Agent Communication (Multi-Agent Systems)

A single agent can only do so much. Multi-agent systems split work across several specialised agents — but for them to work together, they must communicate. Agent communication is the substrate of every multi-agent system: how agents exchange tasks, results, and context. Get it right and agents cooperate; get it wrong and they talk past each other.

💡 In one line: Agent communication is how agents exchange messages — tasks, results, and context — so they can coordinate.

What is a Multi-Agent System?

A multi-agent system is several agents — each with its own role and tools — working together on a task. Instead of one generalist, you have specialists (a researcher, a writer, a reviewer) that coordinate by communicating.

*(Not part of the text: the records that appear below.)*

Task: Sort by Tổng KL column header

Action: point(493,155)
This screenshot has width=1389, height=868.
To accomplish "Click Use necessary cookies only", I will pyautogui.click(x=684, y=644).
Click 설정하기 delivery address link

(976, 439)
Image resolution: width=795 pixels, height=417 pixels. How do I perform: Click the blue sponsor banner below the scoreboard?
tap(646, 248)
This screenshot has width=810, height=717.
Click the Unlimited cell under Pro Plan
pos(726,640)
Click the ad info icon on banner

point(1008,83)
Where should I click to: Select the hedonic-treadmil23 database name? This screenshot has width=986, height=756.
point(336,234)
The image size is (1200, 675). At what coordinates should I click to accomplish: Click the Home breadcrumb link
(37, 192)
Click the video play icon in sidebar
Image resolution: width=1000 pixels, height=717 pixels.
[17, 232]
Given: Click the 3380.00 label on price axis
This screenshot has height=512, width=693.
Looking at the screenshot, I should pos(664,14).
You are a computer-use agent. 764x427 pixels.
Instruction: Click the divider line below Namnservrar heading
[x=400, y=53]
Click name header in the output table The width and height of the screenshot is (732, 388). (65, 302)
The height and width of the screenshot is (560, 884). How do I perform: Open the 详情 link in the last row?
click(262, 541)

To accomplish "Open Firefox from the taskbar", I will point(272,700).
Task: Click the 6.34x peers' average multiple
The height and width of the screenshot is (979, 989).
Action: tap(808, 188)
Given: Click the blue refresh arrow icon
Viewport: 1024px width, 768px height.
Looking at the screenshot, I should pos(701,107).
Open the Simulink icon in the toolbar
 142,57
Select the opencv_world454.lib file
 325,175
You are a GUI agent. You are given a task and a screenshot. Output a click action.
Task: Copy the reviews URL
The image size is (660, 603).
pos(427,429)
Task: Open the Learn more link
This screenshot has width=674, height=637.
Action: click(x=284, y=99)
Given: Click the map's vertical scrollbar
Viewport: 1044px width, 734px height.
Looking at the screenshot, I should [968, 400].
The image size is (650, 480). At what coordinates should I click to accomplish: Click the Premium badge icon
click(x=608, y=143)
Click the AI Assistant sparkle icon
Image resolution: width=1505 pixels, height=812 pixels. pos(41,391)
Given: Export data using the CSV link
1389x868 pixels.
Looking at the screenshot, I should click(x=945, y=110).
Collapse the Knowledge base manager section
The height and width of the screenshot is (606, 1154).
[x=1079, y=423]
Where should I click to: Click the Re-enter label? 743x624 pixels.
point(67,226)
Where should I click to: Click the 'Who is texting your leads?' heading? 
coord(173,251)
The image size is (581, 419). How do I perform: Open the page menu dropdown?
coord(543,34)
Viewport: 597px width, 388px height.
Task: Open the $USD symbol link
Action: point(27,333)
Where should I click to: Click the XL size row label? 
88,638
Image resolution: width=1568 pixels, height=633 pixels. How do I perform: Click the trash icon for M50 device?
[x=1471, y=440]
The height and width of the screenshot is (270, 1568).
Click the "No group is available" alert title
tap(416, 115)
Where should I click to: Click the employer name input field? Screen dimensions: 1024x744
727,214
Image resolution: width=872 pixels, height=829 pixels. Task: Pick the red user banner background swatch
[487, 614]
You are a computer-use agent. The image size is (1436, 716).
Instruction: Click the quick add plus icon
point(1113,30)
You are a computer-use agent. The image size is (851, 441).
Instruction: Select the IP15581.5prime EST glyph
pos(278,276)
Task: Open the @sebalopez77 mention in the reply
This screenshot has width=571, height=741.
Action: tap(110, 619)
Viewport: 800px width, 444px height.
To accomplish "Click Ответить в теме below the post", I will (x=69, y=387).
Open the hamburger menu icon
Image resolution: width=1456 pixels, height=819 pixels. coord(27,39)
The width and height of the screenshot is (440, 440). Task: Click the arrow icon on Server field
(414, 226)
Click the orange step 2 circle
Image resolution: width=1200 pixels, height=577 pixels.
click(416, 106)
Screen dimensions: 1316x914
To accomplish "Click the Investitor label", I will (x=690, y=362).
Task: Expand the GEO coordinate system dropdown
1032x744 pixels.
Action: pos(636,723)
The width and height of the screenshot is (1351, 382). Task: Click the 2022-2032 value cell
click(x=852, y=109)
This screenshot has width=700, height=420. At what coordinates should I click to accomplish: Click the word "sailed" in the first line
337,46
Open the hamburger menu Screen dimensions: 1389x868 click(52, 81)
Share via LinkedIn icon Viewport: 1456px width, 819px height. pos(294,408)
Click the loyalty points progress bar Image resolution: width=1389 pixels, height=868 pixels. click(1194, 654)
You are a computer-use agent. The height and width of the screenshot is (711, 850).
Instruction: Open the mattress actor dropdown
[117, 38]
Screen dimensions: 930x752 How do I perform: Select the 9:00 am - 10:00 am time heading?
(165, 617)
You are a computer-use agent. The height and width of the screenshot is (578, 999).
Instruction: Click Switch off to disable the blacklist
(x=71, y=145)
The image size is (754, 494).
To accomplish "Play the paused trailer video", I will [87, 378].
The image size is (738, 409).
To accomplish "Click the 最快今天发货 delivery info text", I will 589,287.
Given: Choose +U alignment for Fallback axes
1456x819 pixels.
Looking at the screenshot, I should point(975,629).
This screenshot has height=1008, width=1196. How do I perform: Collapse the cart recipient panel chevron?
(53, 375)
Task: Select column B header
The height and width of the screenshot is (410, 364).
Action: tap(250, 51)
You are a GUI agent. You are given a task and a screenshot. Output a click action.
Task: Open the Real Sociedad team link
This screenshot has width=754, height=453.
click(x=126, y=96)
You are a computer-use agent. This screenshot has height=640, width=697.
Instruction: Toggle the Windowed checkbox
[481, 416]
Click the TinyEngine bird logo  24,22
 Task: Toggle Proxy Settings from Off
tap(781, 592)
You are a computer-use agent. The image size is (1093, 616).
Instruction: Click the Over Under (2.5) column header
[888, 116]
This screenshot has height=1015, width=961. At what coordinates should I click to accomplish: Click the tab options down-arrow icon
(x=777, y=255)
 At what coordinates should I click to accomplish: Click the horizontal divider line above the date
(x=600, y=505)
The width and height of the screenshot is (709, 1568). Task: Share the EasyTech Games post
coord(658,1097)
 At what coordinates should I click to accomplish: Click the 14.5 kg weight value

What is Agent Communication?

It's the set of mechanisms by which agents exchange information: passing tasks, results, questions, context, and status between one another. It's the channel that makes coordination possible.

Why It Matters

Communication is the foundation for the rest of this section — collaboration, delegation, and orchestration all ride on it. Without a reliable way to exchange messages, agents simply can't coordinate.

Communication Patterns

  • Direct messaging — one agent sends straight to another.
  • Via an orchestrator / router — a coordinator relays messages.
  • Broadcast — one agent messages many.
  • Shared memory / blackboard — agents read and write a common state.

Message Anatomy

A message carries a sender, receiver, content, and intent.

Whiteboard
Whiteboard diagram


 Protocols & Formats

Messages can be structured (a role + content object), natural language, or structured data. Standards are emerging — Agent2Agent (A2A)-style protocols for agent-to-agent communication, and MCP for connecting agents to tools and data.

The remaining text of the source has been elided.